Generative Control Inference


In the previous post, I gave a peek into generative control, a new idea that can control some system by learning its intrinsic characteristics as a generative world model. It can avoid the over-shoot and over-expoloration problem from PID control and reinforcement learning. Rewrite the formuation a bit, we have
\[[v,w,x] = g(z), \quad z \sim \mathbb{D},\]
in which \(v\) is the collection of control objectives to be minimized, \(w\) contains the output control signals, and \(x\) represents the input signals that are thought to offer information to the control problem.

During training, we are presented with a dataset of \([v,w,x]\) triplets, each representing the control objective \(v\) achieved under the output and input condition \([w,x]\).
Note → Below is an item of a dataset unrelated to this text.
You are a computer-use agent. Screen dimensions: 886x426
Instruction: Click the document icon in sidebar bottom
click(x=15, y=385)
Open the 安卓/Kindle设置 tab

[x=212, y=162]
We have an algorithm that can produce \(g\), which is a generative model that can disambiguate the uncertainty of multiple acceptable \(v\), \(w\) or \(x\)'s, each under the condition of the other outputs. This uncertainty is usually the reason why traditional system identification methods fail for complex controlling.
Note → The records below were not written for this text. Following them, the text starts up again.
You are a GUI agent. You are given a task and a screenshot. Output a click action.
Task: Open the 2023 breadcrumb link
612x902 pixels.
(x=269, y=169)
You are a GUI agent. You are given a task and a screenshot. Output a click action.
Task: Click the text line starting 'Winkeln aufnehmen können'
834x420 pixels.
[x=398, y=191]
In our formulation, the control problem can be described as: given inputs \(x=x_0\), output the control signals \(w\) such that the objectives \(v\) are minimized. We use the following iterative algorithm to solve this problem.
\[\begin{align}& \text{Initialize } v_0, w_0 \\& \text{While } t = 0 \rightarrow T \\& \quad \quad z_t = \underset{z}{\text{argmin}} ~ \| g(z) - [v_{t-1} - \epsilon, w_{t-1}, x_0] \| \\& \quad \quad [v_t, w_t, \_] = g(z_t) \\& \text{Output } w_T \text{.}\end{align}\]

This algorithm works by iteratively reconstructing \([v,w,x]\) triplets that forces \(x=x_0\) and \(v\) going downwards by \(\epsilon\). At equilibrium, the control problem is solved because according to the system world model \(g\), objectives \(v\) cannot go down any more and inputs \(x\) cannot approach \(x_0\) any closer.

Since this algorithm is deterministic by fixed initialization \(v_0\) and \(w_0\), it disambiguated the intrinsic system uncertainty, which would present in the data. In turn, this makes it possible to fit a neural network \(h\) such that \(w_T = h(x_0)\), where direct regression from data fails.

We used this modeling on many problems in the home appliances sector, delivering control networks \(h\) on very cheap hardware whose size span from a few KBs to a few MBs. Soon we will share an online SDK, where you can upload data and download a C program that can be compiled anywhere to deploy \(h\).